» **Data in this exercise**:
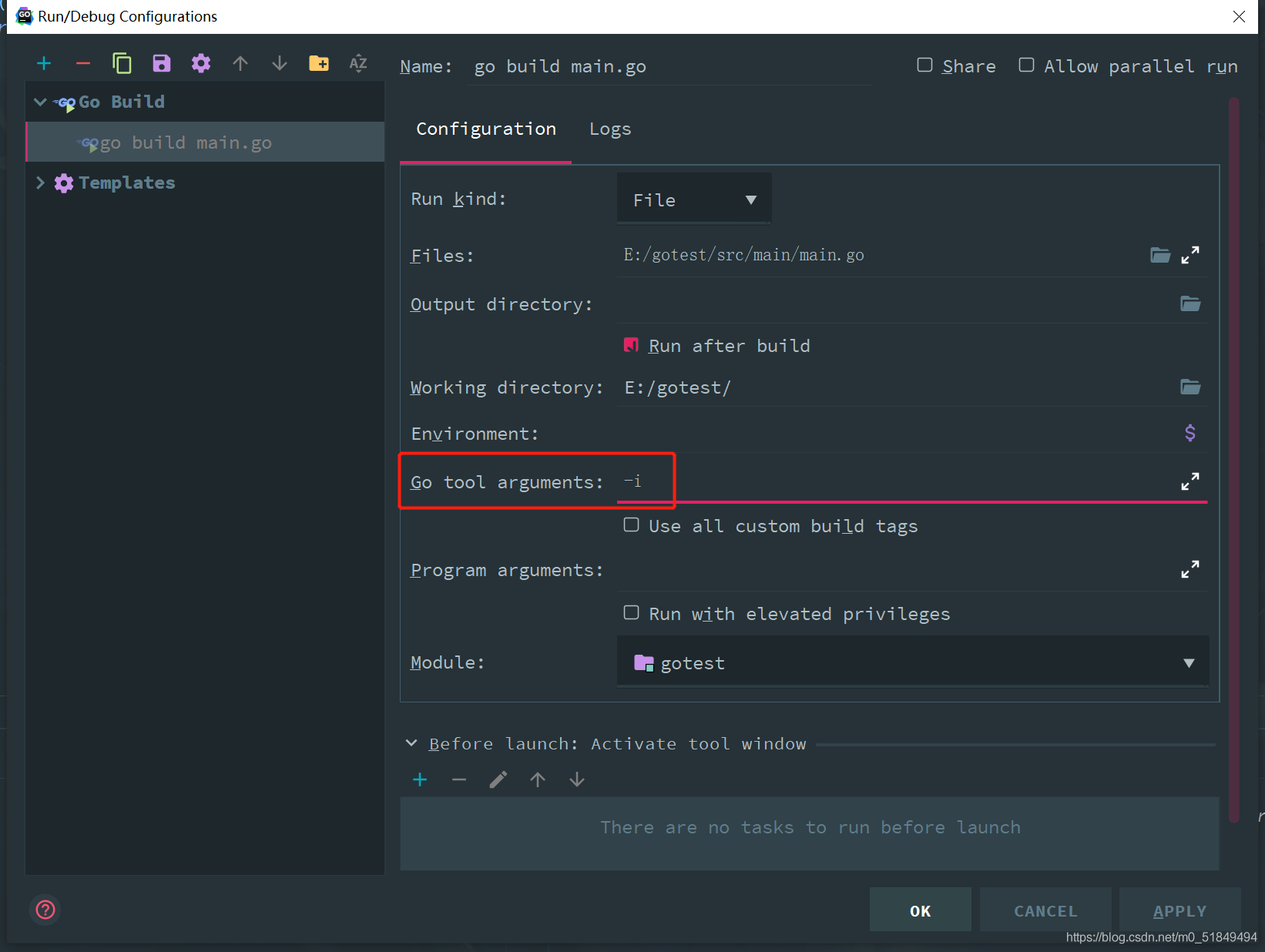Open the help question mark icon

tap(45, 910)
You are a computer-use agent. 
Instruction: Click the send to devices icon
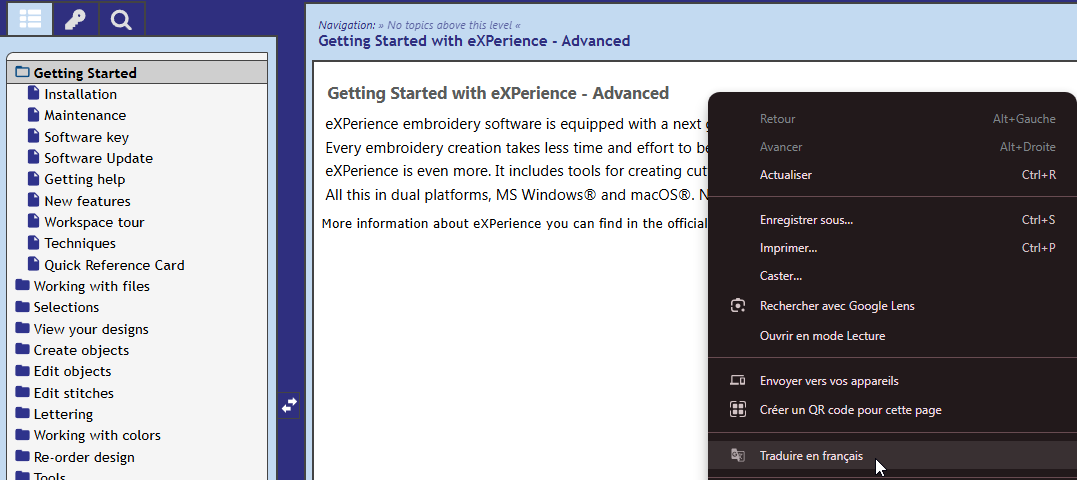pos(738,381)
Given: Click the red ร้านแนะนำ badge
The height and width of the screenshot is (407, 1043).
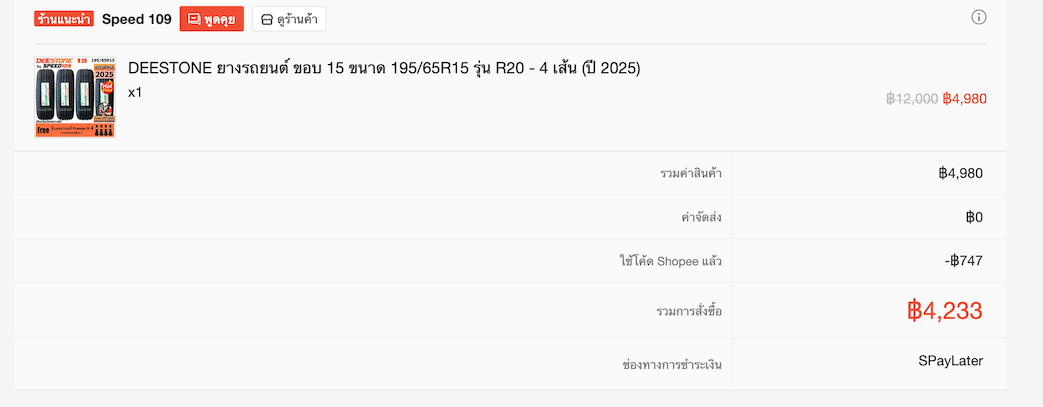Looking at the screenshot, I should coord(64,19).
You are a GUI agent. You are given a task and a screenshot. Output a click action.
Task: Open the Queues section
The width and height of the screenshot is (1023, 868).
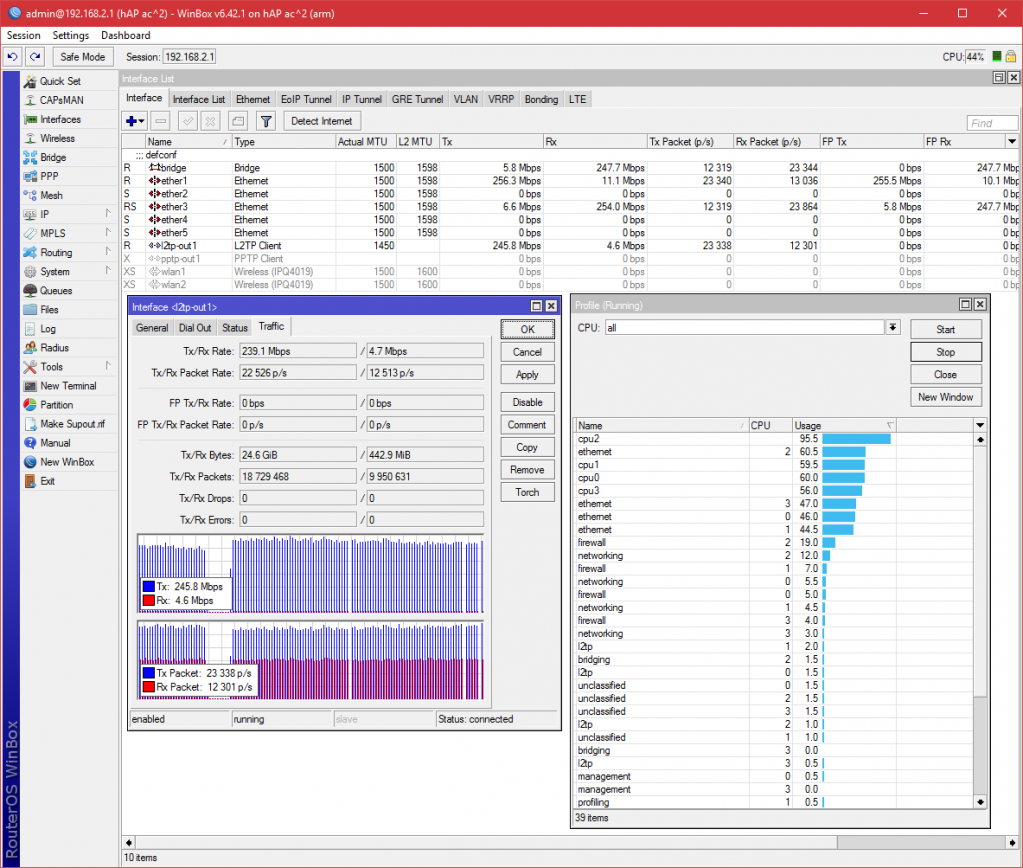point(55,291)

» **Task to carry out**:
Write out, with no pictures, only the lines from the line containing "Task: Open the Queues section" through the last line of the listing above, exactly and with both ends included.

» **Solution to the exercise**:
Task: Open the Queues section
The width and height of the screenshot is (1023, 868).
point(55,291)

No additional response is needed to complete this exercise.